We have all desired parts of the generator in place now. What’s still missing is the column delimiter. It has two data members: the reference to the outer delimiter and the column counter. The outer delimiter is passed to the constructor from the generator() function we saw above. As this class is used as a generator (all delimiters are generators) it needs to expose a generate() function as well, with exactly the same prototype as described. The column delimiter will be invoked by the components constituting the embedded generator. For this reason we first invoke the wrapped (outer) delimiter and increment the invocation counter. After each 5th invocation we insert an additional newline into the output stream.

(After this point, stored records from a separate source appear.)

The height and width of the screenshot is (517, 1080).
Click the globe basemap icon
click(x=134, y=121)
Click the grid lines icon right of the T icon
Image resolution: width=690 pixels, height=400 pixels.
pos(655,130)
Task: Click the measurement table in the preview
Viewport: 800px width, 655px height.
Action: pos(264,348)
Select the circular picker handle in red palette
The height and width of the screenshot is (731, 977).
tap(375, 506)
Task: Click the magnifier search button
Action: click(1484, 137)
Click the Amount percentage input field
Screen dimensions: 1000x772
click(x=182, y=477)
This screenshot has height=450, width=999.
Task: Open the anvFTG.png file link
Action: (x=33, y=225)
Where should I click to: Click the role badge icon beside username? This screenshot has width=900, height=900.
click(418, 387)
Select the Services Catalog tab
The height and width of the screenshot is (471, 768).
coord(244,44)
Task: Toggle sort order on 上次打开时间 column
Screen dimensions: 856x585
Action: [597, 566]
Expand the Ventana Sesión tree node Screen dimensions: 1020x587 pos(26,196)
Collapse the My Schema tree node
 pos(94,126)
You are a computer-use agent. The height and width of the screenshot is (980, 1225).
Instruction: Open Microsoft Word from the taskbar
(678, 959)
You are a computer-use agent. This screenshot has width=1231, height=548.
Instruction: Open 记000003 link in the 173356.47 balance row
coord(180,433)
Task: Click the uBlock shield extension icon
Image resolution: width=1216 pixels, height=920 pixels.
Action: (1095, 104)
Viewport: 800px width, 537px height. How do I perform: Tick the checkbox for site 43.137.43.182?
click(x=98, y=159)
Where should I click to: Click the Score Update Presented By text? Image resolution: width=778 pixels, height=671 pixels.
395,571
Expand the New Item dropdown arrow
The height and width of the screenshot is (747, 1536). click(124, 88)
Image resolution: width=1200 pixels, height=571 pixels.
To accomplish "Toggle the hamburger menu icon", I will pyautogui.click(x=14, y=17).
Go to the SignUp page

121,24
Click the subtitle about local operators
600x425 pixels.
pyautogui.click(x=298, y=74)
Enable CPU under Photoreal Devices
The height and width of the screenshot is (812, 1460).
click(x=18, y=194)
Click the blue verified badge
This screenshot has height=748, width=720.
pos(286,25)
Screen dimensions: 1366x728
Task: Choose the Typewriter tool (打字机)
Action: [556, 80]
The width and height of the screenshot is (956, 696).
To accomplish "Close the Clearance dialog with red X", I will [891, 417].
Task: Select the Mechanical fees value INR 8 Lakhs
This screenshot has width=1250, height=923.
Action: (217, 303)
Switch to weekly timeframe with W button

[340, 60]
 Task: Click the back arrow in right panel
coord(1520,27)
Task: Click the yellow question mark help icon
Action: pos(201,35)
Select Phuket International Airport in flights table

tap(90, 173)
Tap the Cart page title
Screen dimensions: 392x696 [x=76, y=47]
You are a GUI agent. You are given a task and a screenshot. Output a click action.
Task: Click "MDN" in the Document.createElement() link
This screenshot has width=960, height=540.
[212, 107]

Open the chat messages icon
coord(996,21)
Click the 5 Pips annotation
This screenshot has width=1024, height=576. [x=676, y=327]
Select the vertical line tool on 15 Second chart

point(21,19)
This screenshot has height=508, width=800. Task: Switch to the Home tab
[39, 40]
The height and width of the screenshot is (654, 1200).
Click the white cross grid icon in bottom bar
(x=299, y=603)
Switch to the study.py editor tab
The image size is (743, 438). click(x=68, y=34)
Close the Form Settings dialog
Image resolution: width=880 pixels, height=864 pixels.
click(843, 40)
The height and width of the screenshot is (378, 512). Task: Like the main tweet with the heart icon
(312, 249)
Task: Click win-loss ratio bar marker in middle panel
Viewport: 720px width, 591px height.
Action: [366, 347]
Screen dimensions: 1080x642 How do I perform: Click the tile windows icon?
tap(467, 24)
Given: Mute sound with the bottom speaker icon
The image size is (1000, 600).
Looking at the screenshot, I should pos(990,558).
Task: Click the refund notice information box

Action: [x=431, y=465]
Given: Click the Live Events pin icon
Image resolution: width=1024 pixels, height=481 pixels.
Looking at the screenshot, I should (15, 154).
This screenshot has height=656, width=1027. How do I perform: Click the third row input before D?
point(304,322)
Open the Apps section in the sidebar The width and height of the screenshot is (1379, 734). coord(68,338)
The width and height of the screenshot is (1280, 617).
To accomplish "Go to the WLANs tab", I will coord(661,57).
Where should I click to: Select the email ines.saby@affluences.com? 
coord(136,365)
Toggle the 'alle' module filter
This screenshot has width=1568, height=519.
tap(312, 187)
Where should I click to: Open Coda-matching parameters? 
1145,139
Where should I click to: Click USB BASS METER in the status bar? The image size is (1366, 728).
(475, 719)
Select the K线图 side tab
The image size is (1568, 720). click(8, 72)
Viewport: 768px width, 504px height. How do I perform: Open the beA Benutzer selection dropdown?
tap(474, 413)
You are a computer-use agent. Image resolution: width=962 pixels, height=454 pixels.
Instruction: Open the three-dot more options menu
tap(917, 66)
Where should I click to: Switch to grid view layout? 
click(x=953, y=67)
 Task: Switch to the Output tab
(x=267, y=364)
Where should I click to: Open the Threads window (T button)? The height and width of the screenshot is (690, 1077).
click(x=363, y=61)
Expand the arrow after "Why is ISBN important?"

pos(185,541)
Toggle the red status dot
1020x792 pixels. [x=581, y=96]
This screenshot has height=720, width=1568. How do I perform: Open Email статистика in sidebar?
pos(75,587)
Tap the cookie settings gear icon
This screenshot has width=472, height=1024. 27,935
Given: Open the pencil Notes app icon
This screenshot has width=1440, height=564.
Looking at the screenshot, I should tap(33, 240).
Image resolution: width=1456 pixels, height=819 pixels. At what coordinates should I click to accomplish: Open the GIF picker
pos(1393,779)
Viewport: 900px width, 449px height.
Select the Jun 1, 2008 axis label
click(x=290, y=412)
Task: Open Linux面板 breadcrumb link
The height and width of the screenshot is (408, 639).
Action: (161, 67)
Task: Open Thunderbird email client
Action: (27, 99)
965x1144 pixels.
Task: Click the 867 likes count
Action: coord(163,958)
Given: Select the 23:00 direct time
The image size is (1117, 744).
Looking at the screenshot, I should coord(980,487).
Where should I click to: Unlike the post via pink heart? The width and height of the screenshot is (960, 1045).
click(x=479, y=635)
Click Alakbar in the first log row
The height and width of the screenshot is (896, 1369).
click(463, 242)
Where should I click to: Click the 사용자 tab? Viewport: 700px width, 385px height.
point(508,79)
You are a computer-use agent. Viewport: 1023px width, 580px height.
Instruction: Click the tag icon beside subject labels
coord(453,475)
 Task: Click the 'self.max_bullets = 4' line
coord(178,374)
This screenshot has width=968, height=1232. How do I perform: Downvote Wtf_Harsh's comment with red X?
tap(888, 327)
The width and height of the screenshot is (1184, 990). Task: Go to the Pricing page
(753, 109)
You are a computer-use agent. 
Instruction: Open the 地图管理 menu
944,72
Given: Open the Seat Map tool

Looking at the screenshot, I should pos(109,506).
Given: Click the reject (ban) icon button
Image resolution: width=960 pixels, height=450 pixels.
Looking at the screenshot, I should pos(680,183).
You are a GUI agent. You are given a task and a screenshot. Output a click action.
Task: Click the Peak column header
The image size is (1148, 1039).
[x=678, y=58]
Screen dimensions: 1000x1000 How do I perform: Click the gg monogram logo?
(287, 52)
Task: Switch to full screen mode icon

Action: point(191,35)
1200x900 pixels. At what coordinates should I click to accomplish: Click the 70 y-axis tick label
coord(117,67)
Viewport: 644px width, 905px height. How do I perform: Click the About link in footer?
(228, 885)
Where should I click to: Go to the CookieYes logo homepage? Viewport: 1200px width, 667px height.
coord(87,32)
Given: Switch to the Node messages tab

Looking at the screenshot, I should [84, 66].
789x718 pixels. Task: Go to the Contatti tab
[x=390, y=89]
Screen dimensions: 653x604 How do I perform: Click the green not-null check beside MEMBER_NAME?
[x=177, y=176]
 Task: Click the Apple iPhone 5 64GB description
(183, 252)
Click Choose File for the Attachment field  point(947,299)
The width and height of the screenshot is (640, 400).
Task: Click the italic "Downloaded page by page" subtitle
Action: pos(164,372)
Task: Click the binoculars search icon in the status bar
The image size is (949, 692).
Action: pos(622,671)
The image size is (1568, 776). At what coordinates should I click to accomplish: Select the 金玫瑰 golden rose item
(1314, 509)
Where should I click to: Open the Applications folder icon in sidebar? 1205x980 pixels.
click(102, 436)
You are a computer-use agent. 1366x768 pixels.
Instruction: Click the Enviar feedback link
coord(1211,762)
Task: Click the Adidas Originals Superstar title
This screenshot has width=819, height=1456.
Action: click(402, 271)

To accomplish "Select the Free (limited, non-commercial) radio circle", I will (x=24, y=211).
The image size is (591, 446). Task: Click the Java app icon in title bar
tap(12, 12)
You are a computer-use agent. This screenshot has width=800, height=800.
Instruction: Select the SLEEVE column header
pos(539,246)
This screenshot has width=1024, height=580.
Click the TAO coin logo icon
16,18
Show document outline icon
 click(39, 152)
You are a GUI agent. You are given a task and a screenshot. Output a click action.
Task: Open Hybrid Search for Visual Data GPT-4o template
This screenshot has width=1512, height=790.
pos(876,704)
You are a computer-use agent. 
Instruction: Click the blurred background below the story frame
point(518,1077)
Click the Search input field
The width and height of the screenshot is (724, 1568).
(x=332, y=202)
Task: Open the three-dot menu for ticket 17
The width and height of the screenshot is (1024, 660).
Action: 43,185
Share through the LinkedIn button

The last missing piece is the function final_delimit() which will be invoked once after the embedded generator returned (see the function generate() described above). Its sole purpose is to append a column generator at the very end if the last invocation didn’t already append one.

// Special delimiter wrapping the original one while additionally emitting
// the column delimiter after each 5th invocation
template <typename Delimiter>
struct columns_delimiter
{
    columns_delimiter(Delimiter const& delim)
      : delimiter(delim), count(0) {}

    // This function is called during the actual delimiter output
    template <typename OutputIterator, typename Context
      , typename Delimiter_, typename Attribute>
    bool generate(OutputIterator& sink, Context&, Delimiter_ const&
      , Attribute const&) const
    {
        // first invoke the wrapped delimiter
        if (!karma::delimit_out(sink, delimiter))
            return false;

        // now we count the number of invocations and emit the column
        // delimiter after each 5th column
        if ((++count % 5) == 0)
            *sink++ = '\n';
        return true;
    }

    // Generate a final column delimiter if the last invocation didn't
    // emit one
    template <typename OutputIterator>
    bool final_delimit(OutputIterator& sink) const
    {
        if (count % 5)
            *sink++ = '\n';
        return true;
    }

    Delimiter const& delimiter;   // wrapped delimiter
    mutable unsigned int count;   // invocation counter
};

Overall, this step was a bit more involved, mainly as we needed to write more code. Nevertheless,  I believe it highlights the important parts of the interface your own components with the libraries infrastructure.

Instantiating the Generator

The next required piece of code is a generator function object which will be used by the library to instantiate a new instance of our generator component. Non-surprisingly, the name of the function object we need to specialize is make_directive, and since we were using karma::domain in the first step above, we now need to place this specialization into the namespace boost::spirit::karma.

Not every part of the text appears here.